After yesterday’s announcement, Johnson joined Shelton and me on a call. He had finished running the Tokyo marathon the day before, but we managed to find a chunk of time that aligned with all three time zones. Johnson reflected on the parallels and difference between Agility and her previous gig.
“What it looks like is a very exciting product and technology, with a need and demand for it,” he explained. “The difference is that Agility found product-market fit, which really appealed to me. Today, right now, Digit can provide ROI to customers. And they’re not trying to boil the ocean. They just focus on a handful of use cases where Digit can provide value.”

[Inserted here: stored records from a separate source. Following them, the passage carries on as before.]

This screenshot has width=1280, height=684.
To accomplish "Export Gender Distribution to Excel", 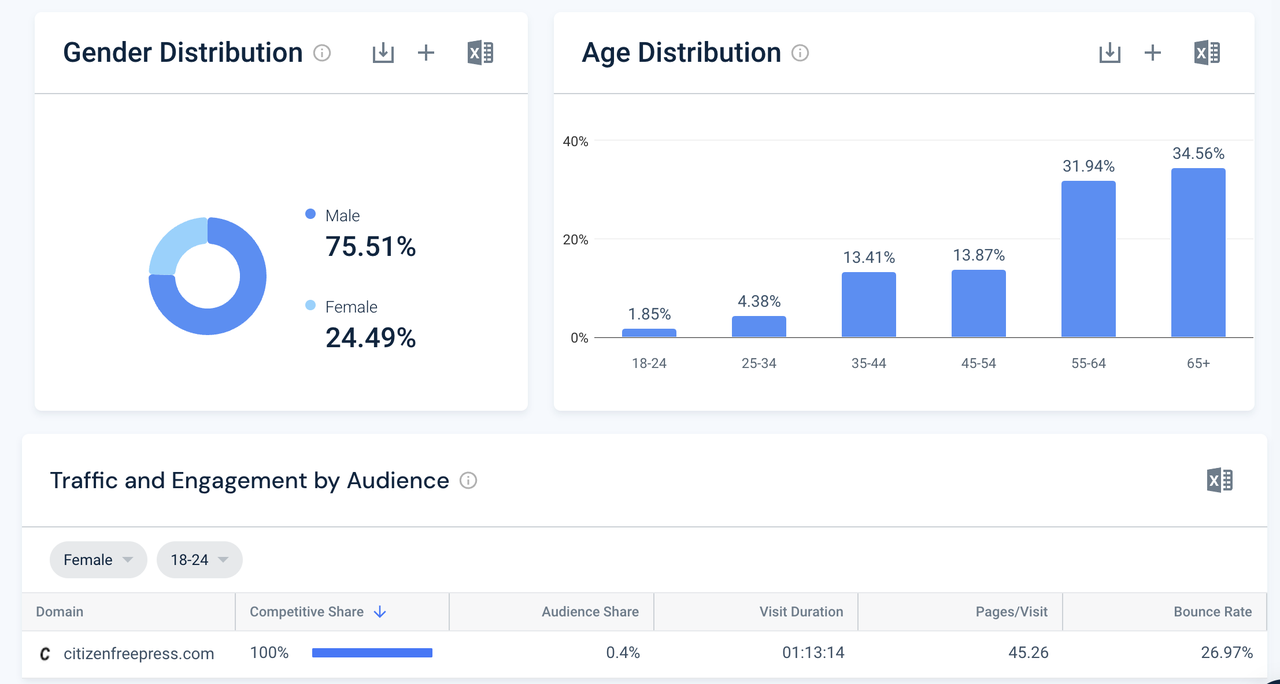I will click(x=480, y=53).
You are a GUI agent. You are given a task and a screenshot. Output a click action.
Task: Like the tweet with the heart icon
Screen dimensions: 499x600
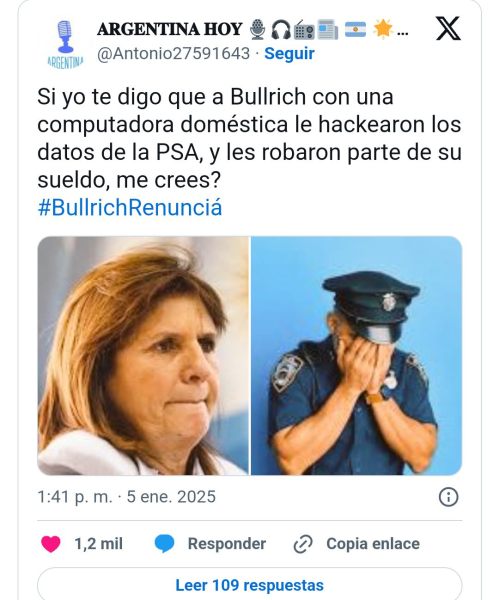pos(51,544)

Perhaps the biggest difference between Agility and the growing army of humanoid robotics startups is its big beginning. The company was founded in 2015 as a spinoff of Hurst’s work on legged robotics at the University of Oregon. Digit made its public debut at CES four years later as part of a partnership with Ford. At the time, Agility saw last-mile delivery as the most logical fit in the market. That deal, however, did not bear fruit as the company turned to the burgeoning world of warehouse automation.
The Oregon-based company currently employs more than 200 people. He won’t yet reveal the number of figures he’s shipped, noting only that he built about 60 units of an earlier version.

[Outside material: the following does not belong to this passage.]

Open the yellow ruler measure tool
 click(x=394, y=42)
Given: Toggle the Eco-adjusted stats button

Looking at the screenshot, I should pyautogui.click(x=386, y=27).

During our conversation, Shelton mentioned Digit’s ability to traverse rough terrain, adding, “I’d love to get back to things like last-mile delivery at some point.” For now, however, warehouse work is very much the focus of the robot. Specifically, the robot is capable of moving bags of various shapes and sizes around the floor. That’s exactly how the bot was developed during select Amazon pilots announced last year.
“It went really well,” Shelton said. “We’re excited to continue with them as a partner, but no major updates since last fall’s event.
Johnson said Digit’s ability to get the job done today was a big driver in her decision to lead the company after her first conversation with Shelton a little more than a month ago. “From the outside looking at Agility, I like their focus on the here and now,” he explained. “What can the robot do today to provide value? Obviously, there’s a roadmap ahead of us of features that incorporate AI elements, that incorporate hardware elements, that integrate software elements, but for today, at this point in time that they deliver value, they’re spot on. As [Shelton] said, there really is no one else doing what Agility is doing right now for customers today.”
The AI reference was, in part, a reference to work was recently introduced from the company using LLM to help Digit adapt to the ever-changing real world in front of it. Interest in the class has — no doubt — been a key driver of investor interest in the ways it could potentially impact the way robots learn and interact with the world.
While Agility doesn’t specifically want to raise right now, the company says the possibility is always on the table. “The data is out there,” Johnson says of Figure’s recent impressive $2.6 billion valuation. “All the boats are coming up with that kind of headlines and we’re definitely going to capitalize on that.”
Shelton is quick to note that Agility’s last valuation came with a fundraising round about three years ago.